Le nouveau Gouvernement investi ! | 3 grands signaux, 2 grandes inquiétudes et petits tapages en vue

Quelles premières appréciations concernant le Gouvernement Akhannouch? Non pas sur ce qu’il a fait –pour cela, il faudra au moins attendre que passent les 100 jours de grâce» habituellement accordés aux nouveaux Gouvernements- mais sur ce qu’il propose, sur son modus operandi et sur les impressions qui se dégagent d’ores et déjà de ses choix.

Depuis ce mercredi 13 octobre (2021), le nouveau Gouvernement est définitivement investi, le Parlement ayant validé son programme.

Le vote a bien eu lieu à la Chambre des Représentants, le programme ayant été présenté par le chef du Gouvernement «devant les deux Chambres réunies» et «fait l’objet d’un débat devant chacune des deux Chambres», comme le prévoit l’article 88 de la Constitution.

Mais le vote de confiance ne faisait aucun doute, compte tenu de la très confortable majorité dont la coalition gouvernementale dispose.

Le programme a été adopté avec un score de 213 voix pour, 64 contre et 1 abstention.

Au pas de charge…

Le «Trio» gouvernemental (RNI, PAM, Istiqlal) peut donc passer à l’action !

En réalité, il l’a déjà fait, sans perdre une seule journée, dès que le Roi a nommé le Gouvernement.

Et c’est là, le premier grand signal donné par cet exécutif: l’immédiateté du passage à l’action, excluant toute perte de temps ! Ce que l’on n’avait pas vu depuis longtemps, habitués à nous entendre dire que «le temps politique est différent du temps réel», que «le temps politique prend son temps»…

Avec ce Gouvernement riche de profils économistes, à commencer par le chef du Gouvernement Aziz Akhannouch, la perception du temps change et l’on voit bien que pour ces femmes et hommes d’action: «le temps, c’est de l’argent».

Pour preuve… Jeudi 7 octobre (2021), le Gouvernement a été nommé et tous ses membres reçus par SM Mohammed VI. Aussitôt passées les journées du vendredi 8 octobre -ouverture de la 1ère session du Parlement et Discours Royal donnant le coup d’envoi de la rentrée politique- et du samedi/dimanche -consacrées à l’élection des bureaux des deux Chambres du parlement- le Gouvernement a tenu son 1er Conseil dans la matinée du lundi 11 octobre, pour approbation de son programme.

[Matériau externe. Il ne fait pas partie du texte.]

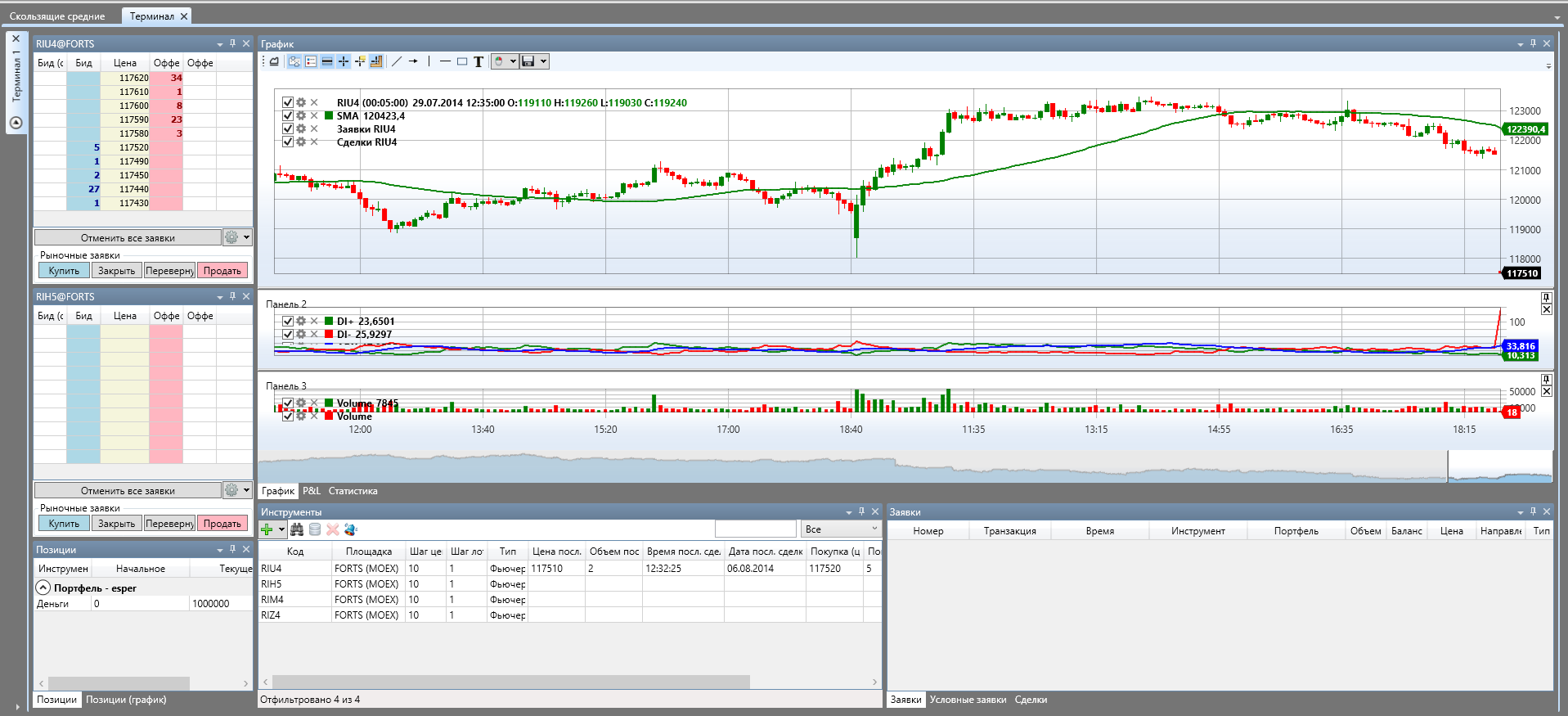Screen dimensions: 1568x716
Task: Select the arrow drawing tool
Action: click(413, 61)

Lequel a donc été ficelé en bonne entente, par les 3 composantes de la coalition, les jours précédents. Programme qui, dans l’après-midi, était exposé aux deux Chambres du Parlement réunies !

Un seul jour accordé aux élus et dès mercredi, retour sous le capitole pour le vote de confiance et l’investiture officielle du Gouvernement.

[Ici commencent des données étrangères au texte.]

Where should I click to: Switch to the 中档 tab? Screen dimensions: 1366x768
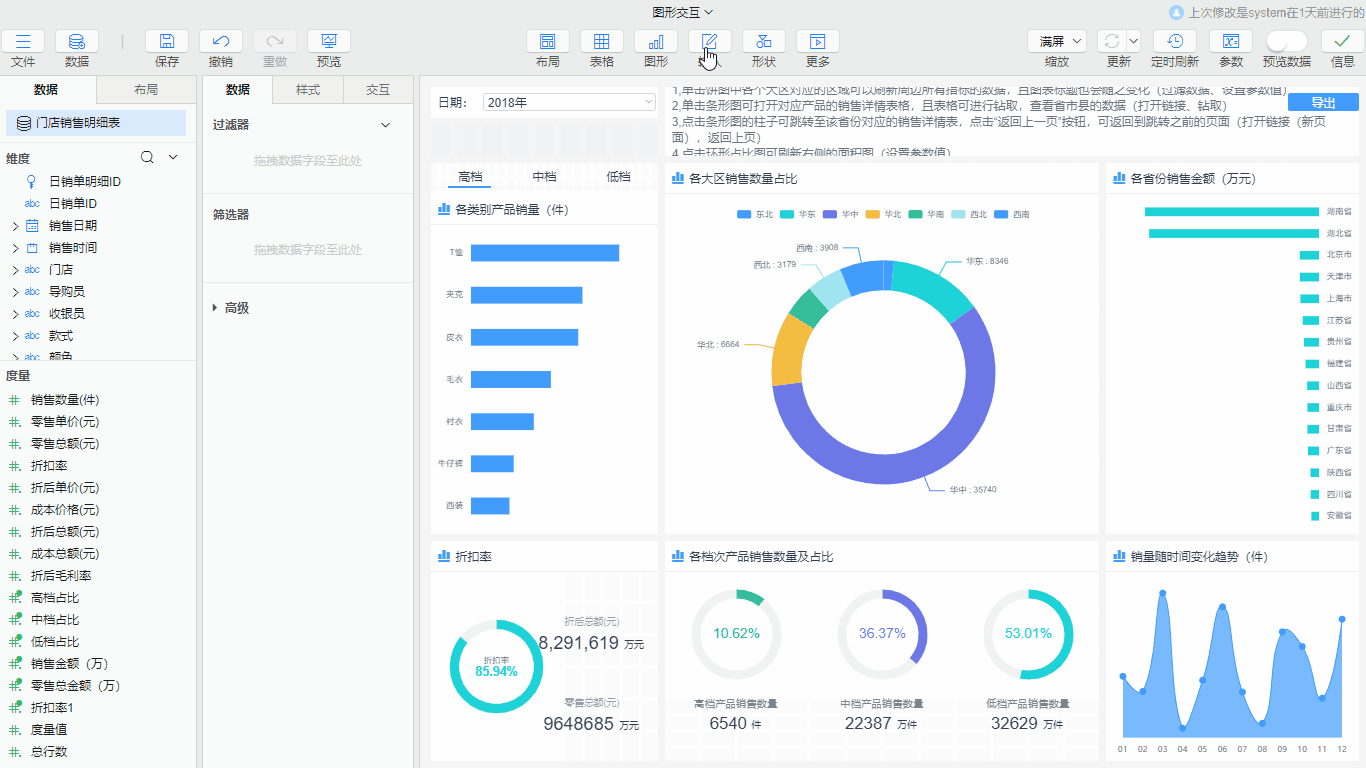pyautogui.click(x=544, y=177)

L’impression que donne cette marche au pas de charge du nouveau Gouvernement, est que l’exécutif entend s’atteler le plus vite possible aux immenses chantiers qui l’attendent. Et cela est un signal aussi fort que positif, qui n’a d’égal que l’impatience des citoyens de voir cette nouvelle équipe répondre à leurs attentes.

Ce qui parle aux citoyens

Le 2ème grand signal envoyé par le nouveau Gouvernement, tient dans l’attachement qu’il affiche au double cap économique et social qu’il s’est fixé. Aujourd’hui, c’est cela qui «parle» aux citoyens, désabusés par les slogans et professions de foi. Devenus exigeants, ils veulent du concret palpable dans leur quotidien. Tous ne comprennent peut-être pas ce que veut dire «la transformation économique», dont ils entendent qu’elle est au cœur du programme du nouveau Gouvernement, mais tous retiennent que «la transformation économique» créera de l’emploi et qu’il leur est promis la création de 200.000 emplois par an, soit 1 million d’emplois au bout du mandat de 5 ans.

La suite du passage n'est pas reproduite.